6 décembre, devant le lycée Ampère
Le caudillisme au quotidien du banquier éborgneur.
Je passe après la bataille. Une bonne cinquantaine de flics, pour beaucoup armés de LBD, ont dégagé des lycéens peu nombreux et non violents de l’entrée du Lycée. Un jeune a reçu une balle de LBD dans la joue, ce qui a nécessité son évacuation par les pompiers. Il a subi une opération de deux heures. Une jeune fille a été plaquée au sol sans raison, puis emmenée dans un car de flics où elle a été insultée et giflée avant d’être relâchée. J’ai discuté une demi heure après les faits avec un ado qui pleurait encore. On comprend la stratégie du caudillo banquier : terroriser, humilier pour que les citoyens, les jeunes en particulier, redoutent fortement d’aller manifester. Honte, naturellement, aux cognes qui mettent cela en pratique !
L’assaut des CRS a été globalement violent et a duré environ 45 minutes. Il faudra déterminer si ces charges violentes ont été sollicitées par la direction, ou non. Une cellule d’écoute a été mise en place par cette direction.
Je me suis retrouvée une demi heure plus tard à côté d’une flique qui brandissait un vaporisateur à lacrymo en rigolant avec un ou deux collègues du bon tour qu’elle avait joué à des jeunes gens âgés de quatre ou cinq ans de moins qu’elle en les aspergeant copieusement.
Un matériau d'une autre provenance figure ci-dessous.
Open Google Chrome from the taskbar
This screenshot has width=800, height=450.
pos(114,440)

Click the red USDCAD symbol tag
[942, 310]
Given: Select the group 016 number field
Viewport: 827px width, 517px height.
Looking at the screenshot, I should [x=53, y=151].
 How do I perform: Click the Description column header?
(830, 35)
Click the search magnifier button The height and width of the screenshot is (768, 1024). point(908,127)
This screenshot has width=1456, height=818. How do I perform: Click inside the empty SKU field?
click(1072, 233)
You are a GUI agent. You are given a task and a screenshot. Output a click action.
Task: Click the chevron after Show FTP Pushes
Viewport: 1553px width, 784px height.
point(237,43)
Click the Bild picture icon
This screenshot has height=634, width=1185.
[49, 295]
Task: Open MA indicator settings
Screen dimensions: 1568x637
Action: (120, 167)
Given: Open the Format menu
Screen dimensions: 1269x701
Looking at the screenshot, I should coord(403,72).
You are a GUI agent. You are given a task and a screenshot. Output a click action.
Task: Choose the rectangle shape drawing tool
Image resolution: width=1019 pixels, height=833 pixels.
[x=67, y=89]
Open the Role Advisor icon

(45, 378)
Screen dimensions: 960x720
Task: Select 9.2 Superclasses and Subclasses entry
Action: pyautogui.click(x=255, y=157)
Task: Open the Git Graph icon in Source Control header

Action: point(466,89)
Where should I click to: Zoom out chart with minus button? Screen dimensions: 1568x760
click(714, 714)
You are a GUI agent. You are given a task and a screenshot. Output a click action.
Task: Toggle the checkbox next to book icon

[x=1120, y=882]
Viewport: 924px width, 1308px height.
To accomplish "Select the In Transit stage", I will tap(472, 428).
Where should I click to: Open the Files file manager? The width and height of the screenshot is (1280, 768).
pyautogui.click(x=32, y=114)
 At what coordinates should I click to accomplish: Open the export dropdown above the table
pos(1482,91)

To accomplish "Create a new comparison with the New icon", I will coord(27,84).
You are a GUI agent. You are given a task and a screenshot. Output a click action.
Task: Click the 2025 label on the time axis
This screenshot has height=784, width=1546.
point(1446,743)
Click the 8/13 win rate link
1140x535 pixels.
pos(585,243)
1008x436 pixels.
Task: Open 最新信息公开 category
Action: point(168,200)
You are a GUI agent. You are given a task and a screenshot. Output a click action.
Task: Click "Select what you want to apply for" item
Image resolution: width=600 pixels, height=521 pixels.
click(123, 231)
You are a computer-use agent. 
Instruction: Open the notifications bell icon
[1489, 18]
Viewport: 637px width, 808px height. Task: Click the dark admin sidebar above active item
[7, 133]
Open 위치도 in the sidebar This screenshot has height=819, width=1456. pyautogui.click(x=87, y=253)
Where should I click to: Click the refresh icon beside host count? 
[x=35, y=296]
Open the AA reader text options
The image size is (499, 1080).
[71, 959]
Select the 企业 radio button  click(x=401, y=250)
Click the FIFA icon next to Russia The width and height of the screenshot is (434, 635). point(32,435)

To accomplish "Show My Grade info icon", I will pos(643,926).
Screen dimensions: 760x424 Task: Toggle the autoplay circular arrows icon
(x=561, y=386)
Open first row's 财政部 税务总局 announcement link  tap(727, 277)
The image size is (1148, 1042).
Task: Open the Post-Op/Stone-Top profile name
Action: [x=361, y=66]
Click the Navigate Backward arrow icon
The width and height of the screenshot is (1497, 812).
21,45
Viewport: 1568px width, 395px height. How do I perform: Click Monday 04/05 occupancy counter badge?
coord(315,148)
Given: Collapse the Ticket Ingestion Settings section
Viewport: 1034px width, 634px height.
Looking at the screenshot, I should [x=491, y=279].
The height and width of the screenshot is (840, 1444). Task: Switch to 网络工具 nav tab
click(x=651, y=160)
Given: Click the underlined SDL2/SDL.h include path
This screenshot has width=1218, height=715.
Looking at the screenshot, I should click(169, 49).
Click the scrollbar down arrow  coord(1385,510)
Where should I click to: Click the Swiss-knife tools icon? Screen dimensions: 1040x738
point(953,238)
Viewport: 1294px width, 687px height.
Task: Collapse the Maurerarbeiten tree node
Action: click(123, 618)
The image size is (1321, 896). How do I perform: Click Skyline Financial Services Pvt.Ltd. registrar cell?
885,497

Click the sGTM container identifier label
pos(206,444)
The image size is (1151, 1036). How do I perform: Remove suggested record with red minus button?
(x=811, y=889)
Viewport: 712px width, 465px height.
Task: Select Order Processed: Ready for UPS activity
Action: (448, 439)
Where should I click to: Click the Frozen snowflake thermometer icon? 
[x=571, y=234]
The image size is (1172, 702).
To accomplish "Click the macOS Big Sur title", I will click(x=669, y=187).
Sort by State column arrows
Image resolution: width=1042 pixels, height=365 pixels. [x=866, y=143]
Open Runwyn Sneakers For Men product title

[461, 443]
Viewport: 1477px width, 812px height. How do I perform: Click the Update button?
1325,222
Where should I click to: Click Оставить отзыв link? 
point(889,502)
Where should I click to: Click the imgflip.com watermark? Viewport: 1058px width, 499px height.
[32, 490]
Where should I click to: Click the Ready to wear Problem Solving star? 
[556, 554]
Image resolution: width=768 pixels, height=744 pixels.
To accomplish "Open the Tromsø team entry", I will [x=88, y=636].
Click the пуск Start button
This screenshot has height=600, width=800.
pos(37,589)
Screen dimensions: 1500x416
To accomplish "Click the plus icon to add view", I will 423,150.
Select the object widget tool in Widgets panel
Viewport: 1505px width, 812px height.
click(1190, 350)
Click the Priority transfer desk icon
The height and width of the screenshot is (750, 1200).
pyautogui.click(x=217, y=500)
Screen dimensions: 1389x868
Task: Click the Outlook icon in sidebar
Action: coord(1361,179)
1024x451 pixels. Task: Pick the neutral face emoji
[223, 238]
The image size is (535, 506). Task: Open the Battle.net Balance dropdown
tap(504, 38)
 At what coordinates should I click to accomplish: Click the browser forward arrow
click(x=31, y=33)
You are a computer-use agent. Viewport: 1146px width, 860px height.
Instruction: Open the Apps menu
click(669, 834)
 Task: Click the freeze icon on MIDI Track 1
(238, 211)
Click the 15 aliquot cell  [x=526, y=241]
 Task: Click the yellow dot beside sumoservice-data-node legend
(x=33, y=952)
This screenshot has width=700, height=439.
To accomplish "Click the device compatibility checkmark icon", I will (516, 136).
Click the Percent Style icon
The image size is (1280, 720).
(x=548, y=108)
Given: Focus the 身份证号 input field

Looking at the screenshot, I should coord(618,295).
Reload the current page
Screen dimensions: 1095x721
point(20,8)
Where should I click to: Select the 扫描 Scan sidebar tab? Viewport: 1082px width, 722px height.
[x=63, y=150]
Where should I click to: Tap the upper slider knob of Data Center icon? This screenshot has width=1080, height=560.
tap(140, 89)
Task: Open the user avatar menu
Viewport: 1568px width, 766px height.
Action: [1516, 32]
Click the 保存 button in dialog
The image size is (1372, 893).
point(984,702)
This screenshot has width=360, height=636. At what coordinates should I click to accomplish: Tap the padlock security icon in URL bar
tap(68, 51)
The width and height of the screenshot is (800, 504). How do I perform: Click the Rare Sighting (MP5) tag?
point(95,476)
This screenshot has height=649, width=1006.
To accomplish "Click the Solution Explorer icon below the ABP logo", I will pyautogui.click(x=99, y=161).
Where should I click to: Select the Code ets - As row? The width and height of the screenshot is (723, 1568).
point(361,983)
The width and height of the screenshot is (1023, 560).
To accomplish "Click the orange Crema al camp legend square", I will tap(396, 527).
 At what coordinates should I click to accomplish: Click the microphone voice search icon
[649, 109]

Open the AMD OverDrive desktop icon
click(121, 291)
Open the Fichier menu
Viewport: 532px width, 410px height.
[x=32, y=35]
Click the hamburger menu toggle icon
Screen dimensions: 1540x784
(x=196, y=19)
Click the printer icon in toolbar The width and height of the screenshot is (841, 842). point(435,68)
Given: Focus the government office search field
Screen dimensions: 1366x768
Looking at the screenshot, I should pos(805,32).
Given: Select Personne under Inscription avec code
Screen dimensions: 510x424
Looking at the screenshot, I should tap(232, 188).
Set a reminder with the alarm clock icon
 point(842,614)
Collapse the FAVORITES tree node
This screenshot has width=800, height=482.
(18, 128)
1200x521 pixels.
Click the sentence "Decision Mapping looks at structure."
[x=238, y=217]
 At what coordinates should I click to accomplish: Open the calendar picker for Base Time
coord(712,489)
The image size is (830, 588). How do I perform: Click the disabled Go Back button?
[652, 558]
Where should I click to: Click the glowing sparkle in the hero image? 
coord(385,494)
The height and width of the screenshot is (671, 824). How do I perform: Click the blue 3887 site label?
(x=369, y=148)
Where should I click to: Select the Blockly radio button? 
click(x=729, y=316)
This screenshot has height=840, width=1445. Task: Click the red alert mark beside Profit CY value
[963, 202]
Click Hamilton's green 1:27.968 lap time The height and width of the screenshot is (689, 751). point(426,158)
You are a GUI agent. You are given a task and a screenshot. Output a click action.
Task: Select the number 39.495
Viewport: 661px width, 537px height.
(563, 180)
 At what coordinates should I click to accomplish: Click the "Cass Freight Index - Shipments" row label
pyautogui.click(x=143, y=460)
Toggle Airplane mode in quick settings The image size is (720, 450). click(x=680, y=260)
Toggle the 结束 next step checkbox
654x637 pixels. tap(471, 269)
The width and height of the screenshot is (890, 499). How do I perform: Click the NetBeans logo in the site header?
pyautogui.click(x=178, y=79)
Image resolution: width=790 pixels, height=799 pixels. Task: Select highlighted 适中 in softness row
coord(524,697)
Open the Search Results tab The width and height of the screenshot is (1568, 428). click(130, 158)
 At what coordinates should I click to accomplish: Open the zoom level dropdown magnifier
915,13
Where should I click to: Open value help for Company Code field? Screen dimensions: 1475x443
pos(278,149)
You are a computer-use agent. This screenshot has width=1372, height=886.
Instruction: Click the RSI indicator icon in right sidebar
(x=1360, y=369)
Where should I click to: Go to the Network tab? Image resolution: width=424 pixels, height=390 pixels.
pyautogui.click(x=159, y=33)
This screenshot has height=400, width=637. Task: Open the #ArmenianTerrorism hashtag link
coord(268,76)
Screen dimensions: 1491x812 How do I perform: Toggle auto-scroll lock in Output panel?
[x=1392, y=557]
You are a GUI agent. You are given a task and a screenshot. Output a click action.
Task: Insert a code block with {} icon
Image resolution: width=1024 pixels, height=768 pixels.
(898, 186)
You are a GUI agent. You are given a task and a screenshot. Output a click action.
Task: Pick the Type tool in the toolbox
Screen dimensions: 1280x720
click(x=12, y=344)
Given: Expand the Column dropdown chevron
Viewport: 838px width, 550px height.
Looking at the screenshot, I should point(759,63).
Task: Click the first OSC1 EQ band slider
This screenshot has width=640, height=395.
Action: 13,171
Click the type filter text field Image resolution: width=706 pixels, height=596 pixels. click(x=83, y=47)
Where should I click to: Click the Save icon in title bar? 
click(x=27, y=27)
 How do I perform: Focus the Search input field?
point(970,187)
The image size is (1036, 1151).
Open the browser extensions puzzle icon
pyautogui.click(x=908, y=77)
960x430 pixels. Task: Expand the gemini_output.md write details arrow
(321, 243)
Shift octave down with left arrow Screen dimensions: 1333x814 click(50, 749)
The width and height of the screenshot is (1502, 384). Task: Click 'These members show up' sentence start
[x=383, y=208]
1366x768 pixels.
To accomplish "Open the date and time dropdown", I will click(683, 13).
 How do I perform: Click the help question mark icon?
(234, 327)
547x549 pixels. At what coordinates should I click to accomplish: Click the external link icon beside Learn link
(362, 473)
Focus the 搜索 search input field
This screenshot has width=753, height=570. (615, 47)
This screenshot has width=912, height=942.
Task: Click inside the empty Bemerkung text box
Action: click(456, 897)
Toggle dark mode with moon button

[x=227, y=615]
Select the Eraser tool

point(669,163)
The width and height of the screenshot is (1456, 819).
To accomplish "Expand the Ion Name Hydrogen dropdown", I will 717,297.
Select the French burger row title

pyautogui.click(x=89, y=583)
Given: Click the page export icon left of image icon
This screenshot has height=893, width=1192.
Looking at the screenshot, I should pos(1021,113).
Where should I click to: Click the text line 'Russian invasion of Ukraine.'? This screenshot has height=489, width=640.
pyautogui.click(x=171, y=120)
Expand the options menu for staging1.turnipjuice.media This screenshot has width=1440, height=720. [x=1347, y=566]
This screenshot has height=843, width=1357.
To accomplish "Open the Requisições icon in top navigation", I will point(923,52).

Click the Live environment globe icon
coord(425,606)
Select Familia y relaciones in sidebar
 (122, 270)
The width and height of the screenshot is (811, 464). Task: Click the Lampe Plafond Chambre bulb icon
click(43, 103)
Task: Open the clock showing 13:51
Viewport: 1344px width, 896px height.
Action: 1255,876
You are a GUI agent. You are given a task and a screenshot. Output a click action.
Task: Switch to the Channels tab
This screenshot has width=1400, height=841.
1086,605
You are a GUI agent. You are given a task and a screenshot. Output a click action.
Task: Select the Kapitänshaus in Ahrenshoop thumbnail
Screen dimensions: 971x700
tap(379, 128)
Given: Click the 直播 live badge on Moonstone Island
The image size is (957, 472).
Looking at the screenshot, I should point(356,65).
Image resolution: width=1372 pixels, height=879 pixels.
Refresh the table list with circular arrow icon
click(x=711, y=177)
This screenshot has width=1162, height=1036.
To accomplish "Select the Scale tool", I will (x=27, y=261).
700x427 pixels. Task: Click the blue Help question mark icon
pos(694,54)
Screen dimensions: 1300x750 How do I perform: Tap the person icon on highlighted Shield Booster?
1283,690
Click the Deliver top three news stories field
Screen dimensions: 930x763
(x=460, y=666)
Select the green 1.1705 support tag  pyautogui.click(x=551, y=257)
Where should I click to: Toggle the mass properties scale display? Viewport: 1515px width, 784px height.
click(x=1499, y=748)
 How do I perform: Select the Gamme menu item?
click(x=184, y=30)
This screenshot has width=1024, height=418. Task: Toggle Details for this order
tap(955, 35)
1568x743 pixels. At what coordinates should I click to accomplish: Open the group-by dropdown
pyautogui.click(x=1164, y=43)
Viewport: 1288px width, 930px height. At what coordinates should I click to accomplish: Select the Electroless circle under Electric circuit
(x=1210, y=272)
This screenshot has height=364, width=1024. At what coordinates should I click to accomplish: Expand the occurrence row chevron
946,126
Un peu plus tard, je marche sur la rive gauche du Rhône quand, soudain, sur la rive droite, se font entendre des hurlements de sirènes de flics. 50 cars de police passent à toute allure sur la rive droite. 50 ! Allant je ne sais où. Dividendes et camions de CRS, le "pognon dingue" du banquier éborgneur.
J’ai raconté à mes enfants qu’il n’était pas toujours facile de manifester en mai 68. Mais :
– les matraques étaient moins dures que celles d’aujourd’hui qui vous cassent un avant-bras comme rien
– les lacrymos étaient beaucoup moins concentrées qu’aujourd’hui
– il n’y avait pas de LBD.
Seule point commun entre les deux époques : la jouissance barbare des cognes, en particulier contre des jeunes totalement inoffensifs car sans armes.
La FCPE du Lycée a publié le communiqué suivant :
"Suite aux événements de vendredi matin, la FCPE du lycée s’est positionnée et adresse un courrier aux responsables de tutelle et dénonce, ainsi que la FCPE69, ces usages violents de LBD, lacrymos etc envers des mineurs dont la plupart venaient juste en cours.
En France on a encore le droit d’exprimer ses opinions et de manifester sans risquer sa vie/sa santé, on a aussi le droit d’aller en cours en sécurité... Nous exigeons que ces droits et la liberté de choix soient garantis, et que les élèves mineurs souhaitant accéder aux établissements pour y suivre leurs cours soient protégés physiquement, moralement et psychiquement, et qu’ils ne soient pas mis en danger par ceux là même qui sont sensés assurer leur sécurité.
Les enseignants SNES -FSU ont dés ce vendredi après midi diffusé ce communiqué de presse, avec la mesure due au manque de recul aussi près de l’événement."
Les sections SNES et SUD du lycée ont publié le communiqué suivant :
"Communiqué des sections SNES-FSU et SUD du Lycée Ampère
le vendredi 6 décembre 2019
Les sections SNES-FSU et SUD du Lycée Ampère dénoncent les violences commises vendredi matin devant le lycée Ampère Saxe à l’encontre d’élèves de l’établissement. Un a reçu un tir de lanceur de balle de défense dans la mâchoire -des examens sont en cours, les dernières nouvelles seraient plutôt rassurantes sans préjuger de l’impact psychologique subi. Une autre, sans attitude menaçante, a été isolée du reste du groupe et retenue un moment pendant lequel elle a été sérieusement intimidée et même molestée par des forces de l’ordre.
En cette période de mobilisation sociale, les deux sections attendent de nos institutions (rectorat, préfecture...) qu’elles protègent l’intégrité physique des élèves et qu’elles exigent une plus grande retenue de la part des forces de l’ordre dont le rôle ne doit pas être l’intimidation des jeunes mobilisés."
Je passe de nouveau ça matin, lundi 9 décembre, devant le lycée Ampère de Lyon.
Une centaine d’élèves et d’enseignants discutent devant la porte bloquée de l’établissement.
La présence policière est légère et discrète.
C’est bien la preuve que, dans les conflits sociaux, la violence émane, 99 fois sur cent, de la police. Surtout dans un État de caudillisme.
PS : pour les lecteurs de Roland Barthes, et parce qu’il faut garder le sourire malgré tout, le punctum barthésien, c’est bien sûr le petite personnage rouge au centre de la photo d’illustration.